## Start Dataset entries
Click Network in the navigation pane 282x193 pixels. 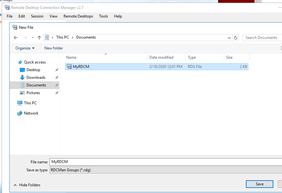tap(31, 113)
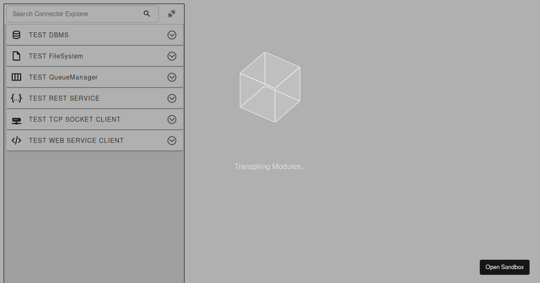Click the spinning cube loading animation
The height and width of the screenshot is (283, 540).
(270, 87)
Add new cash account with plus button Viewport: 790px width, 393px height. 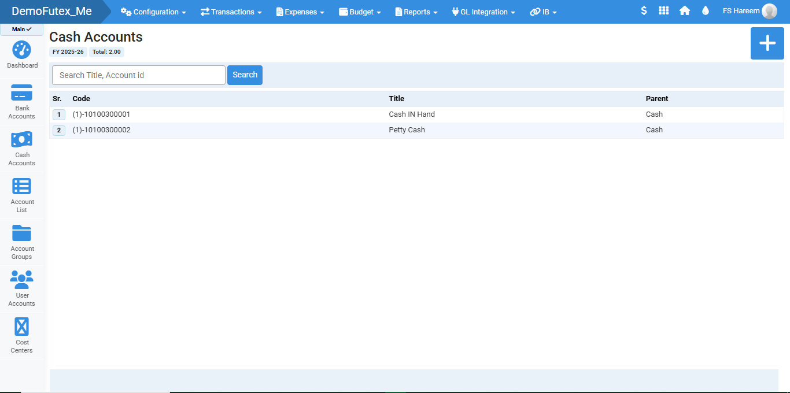(x=767, y=43)
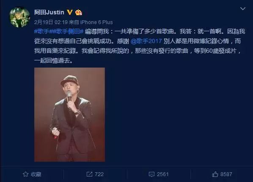Open the @歌手2017 mention link
Viewport: 253px width, 182px height.
coord(146,41)
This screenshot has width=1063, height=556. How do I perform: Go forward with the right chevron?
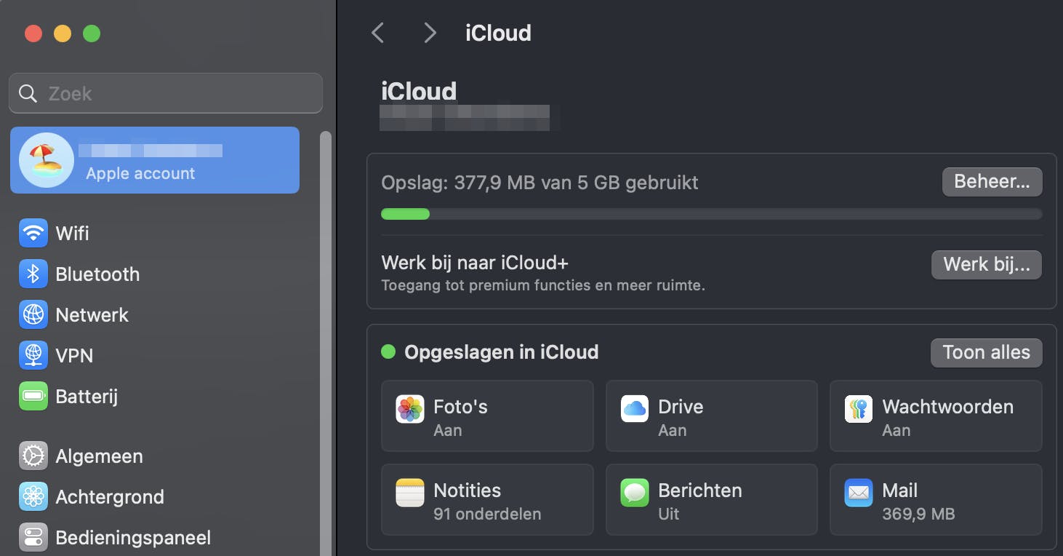[x=430, y=33]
## End Dataset entries
Aim
Reproduce the data word for word, beginning at the line that contains "This screenshot has" and continuing through the end of the data. Leave the pictures out.

Full solution
This screenshot has width=1063, height=556. How do I perform: Go forward with the right chevron?
[x=430, y=33]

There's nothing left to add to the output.